WHAT IS REQUIRED
Copy out the article on the UAE's non-oil sector growth word for word, from its headline to its last sentence.

Segment Start: SELECTED PASSAGE

UAE Outperforms Emerging Markets Driven By Non-Oil Sector Growth

The country’s manufacturing and hospitality sector have seen immense growth



The UAE’s non-oil sectors are driving the economy and outperforming oil sectors, with manufacturing and hospitality at the forefront of growth, according to Arjuna Mahendran, chief investment officer of Emirates NBD.

Although traditionally the non-oil sectors that usually drive growth are real estate and construction, this year has seen them being replaced by new industries.

“The non-oil part of the GCC is growing very rapidly, as governments invest in infrastructure and consumer driven growth,” said Mahendran.

“The heavy lifting in terms of the five per cent economic growth [in the UAE] is coming from hospitality and manufacturing, which means going forward construction and real estate will lead the charge but manufacturing is a sector that you should not really discount,” he added.

Dubai’s tourism industry in particular has been booming steadily in the last few years: Hotel occupancy rates reached up to 83.6 per cent in January 2014, fuelled by the emirate’s record air passenger traffic, according to the latest MENA Hotstats survey. The average room rate (ARR) increased by 10.8 per cent to reach $402.15 during the month, in turn boosting revenue per available room (RevPar) by 9.5 per cent to $347.17.

Segment End: SELECTED PASSAGE
Segment Start: DATA BLOCK

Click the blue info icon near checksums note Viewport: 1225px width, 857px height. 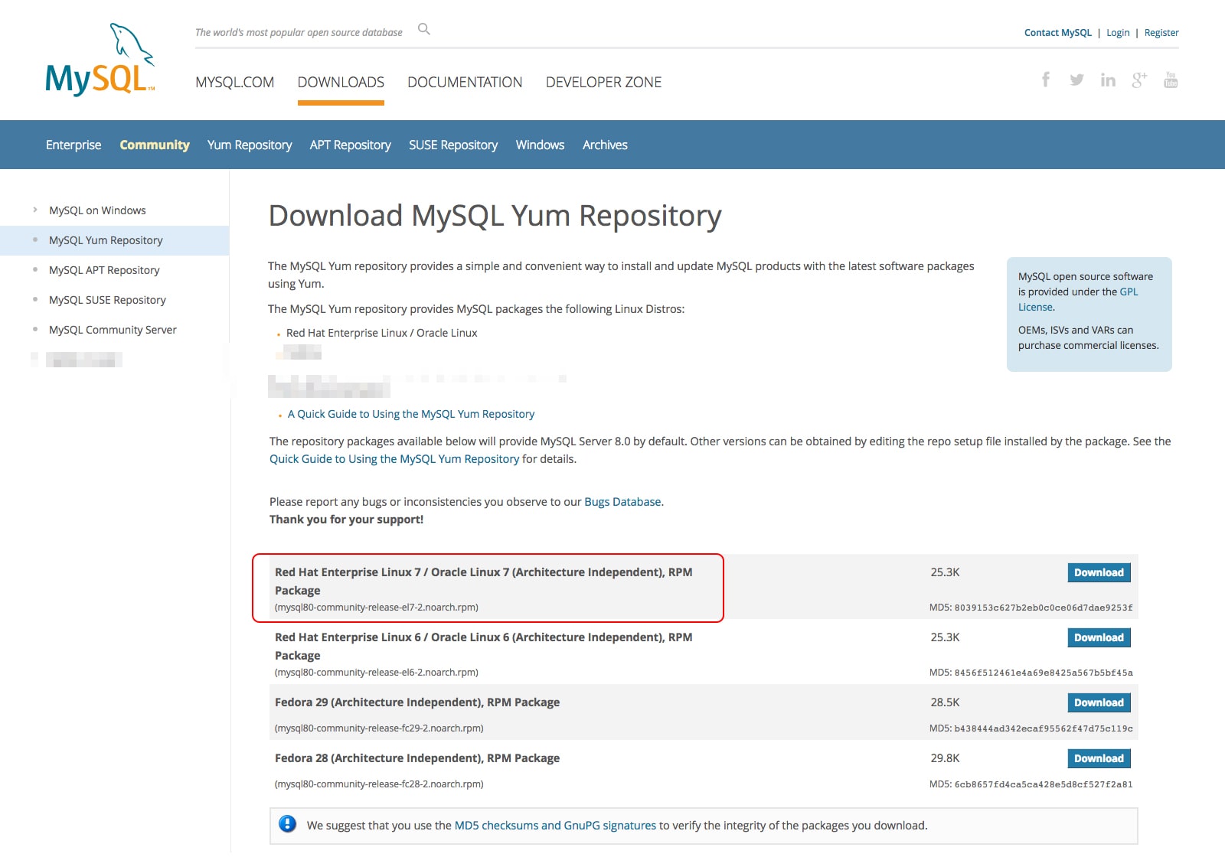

Segment End: DATA BLOCK

REPLY
UAE Outperforms Emerging Markets Driven By Non-Oil Sector Growth

The country’s manufacturing and hospitality sector have seen immense growth



The UAE’s non-oil sectors are driving the economy and outperforming oil sectors, with manufacturing and hospitality at the forefront of growth, according to Arjuna Mahendran, chief investment officer of Emirates NBD.

Although traditionally the non-oil sectors that usually drive growth are real estate and construction, this year has seen them being replaced by new industries.

“The non-oil part of the GCC is growing very rapidly, as governments invest in infrastructure and consumer driven growth,” said Mahendran.

“The heavy lifting in terms of the five per cent economic growth [in the UAE] is coming from hospitality and manufacturing, which means going forward construction and real estate will lead the charge but manufacturing is a sector that you should not really discount,” he added.

Dubai’s tourism industry in particular has been booming steadily in the last few years: Hotel occupancy rates reached up to 83.6 per cent in January 2014, fuelled by the emirate’s record air passenger traffic, according to the latest MENA Hotstats survey. The average room rate (ARR) increased by 10.8 per cent to reach $402.15 during the month, in turn boosting revenue per available room (RevPar) by 9.5 per cent to $347.17.